My current line of thinking on the next moat is is:
- Whoever maintains expertise and authority and shares that expertise the most will win, and be rewarded with more authority.
- The “page that answers basic information” must evolve again to something that goes much deeper and is more humane. We’ve seen this before, as “Resources” and “Links” pages have long been useless when people just Google their way to the same and better results.
- The bar for quality is now even higher, as people demand it in all but the most niche and humble circumstances. When there are YouTubers producing videos with budgets, staff, and effects that rival even modest cable channels like Discovery, a video of someone starting with “Hey guys!” in an echo-filled room is not going to cut it.
- The “Canva-ification” of a lot of design templates is likely to closely associate that aesthetic with low-effort, low-attention material. Much of it is designed to work for anyone, which means like bolding all the text in a Word document, it works for no one.
Rethinking an approach to sites and brands
It is clear to me that going forward the approach for every group or organization that wants to garner attention, command authority, maintain a community, and build a business or operation must include a mix of channels and tactics:
- Podcasts
- Videos (educational, entertaining, or preferably both)
- Infographics
- Original research and data (like surveys and reports)
- New and old social media channels
- Direct conversation
- Case studies
- Manual outreach
I still maintain despite it sounding self-serving that a website should be the center of everyone’s digital universe. Only because it’s the only thing you can own, along with subscribers in an email list. For every other channel, you are just a creator for some other company, like Meta (Facebook and Instagram), Google (YouTube), Microsoft (LinkedIn), etc.
And in all these circumstances we must maintain and focus on the humanity of it all.

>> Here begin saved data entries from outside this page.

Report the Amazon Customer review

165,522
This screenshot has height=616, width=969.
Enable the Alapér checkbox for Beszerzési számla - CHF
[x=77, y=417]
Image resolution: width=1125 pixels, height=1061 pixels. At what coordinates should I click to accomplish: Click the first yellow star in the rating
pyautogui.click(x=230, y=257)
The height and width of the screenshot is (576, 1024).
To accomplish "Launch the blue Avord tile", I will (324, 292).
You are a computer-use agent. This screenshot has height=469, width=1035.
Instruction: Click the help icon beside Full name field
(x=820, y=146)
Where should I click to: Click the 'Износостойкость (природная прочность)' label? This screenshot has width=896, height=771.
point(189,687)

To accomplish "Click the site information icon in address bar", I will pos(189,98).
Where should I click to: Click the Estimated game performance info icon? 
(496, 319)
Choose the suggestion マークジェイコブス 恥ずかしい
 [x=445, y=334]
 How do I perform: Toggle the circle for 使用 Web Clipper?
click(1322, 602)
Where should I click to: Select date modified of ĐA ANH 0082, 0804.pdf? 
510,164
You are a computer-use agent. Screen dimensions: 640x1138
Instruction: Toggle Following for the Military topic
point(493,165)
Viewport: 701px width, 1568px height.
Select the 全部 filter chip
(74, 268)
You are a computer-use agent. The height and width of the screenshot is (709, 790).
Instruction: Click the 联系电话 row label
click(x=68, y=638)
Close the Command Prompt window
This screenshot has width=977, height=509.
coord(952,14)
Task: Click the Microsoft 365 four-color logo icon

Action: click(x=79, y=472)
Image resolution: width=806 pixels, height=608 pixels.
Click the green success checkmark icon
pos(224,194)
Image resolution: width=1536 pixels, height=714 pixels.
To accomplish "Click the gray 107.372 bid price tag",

So if someone asks, “When did John Adams die?” or even “Who died on July 4, 1826?” someone is out there with the insight to say, “John Adams and Thomas Jefferson both died on July 4, 1826, precisely 50 years to the day of the founding of the country they helped found. Both former political enemies developed a strong friendship late in life and each died thinking the other was still alive.”
The challenge in all this, of course, is that it’s expensive, time-consuming, and requires mastery in more places than ever. And in some cases it may never make sense, like law firms operating on TikTok. In others, it may seem far-fetched but plausible, like writing a book.
The other hope is that a large segment of the world recognizes that, for likely a little while, AI-generated stuff — accurate or not – and low-value graphics, videos, etc., are the equivalent of highly processed food. For a lot of people a chicken McNugget is what they want, even if they know they shouldn’t. I am uninterested in serving AI McNuggets when I could be serving people nourishment.
Ultimately, we have to start thinking more about how to interact with other people online (not just blindly posting out there and letting people consume), finding new ways to educate and entertain, and provide nourishment in a world that is likely to fall quickly for fast, cheap, and vapid content.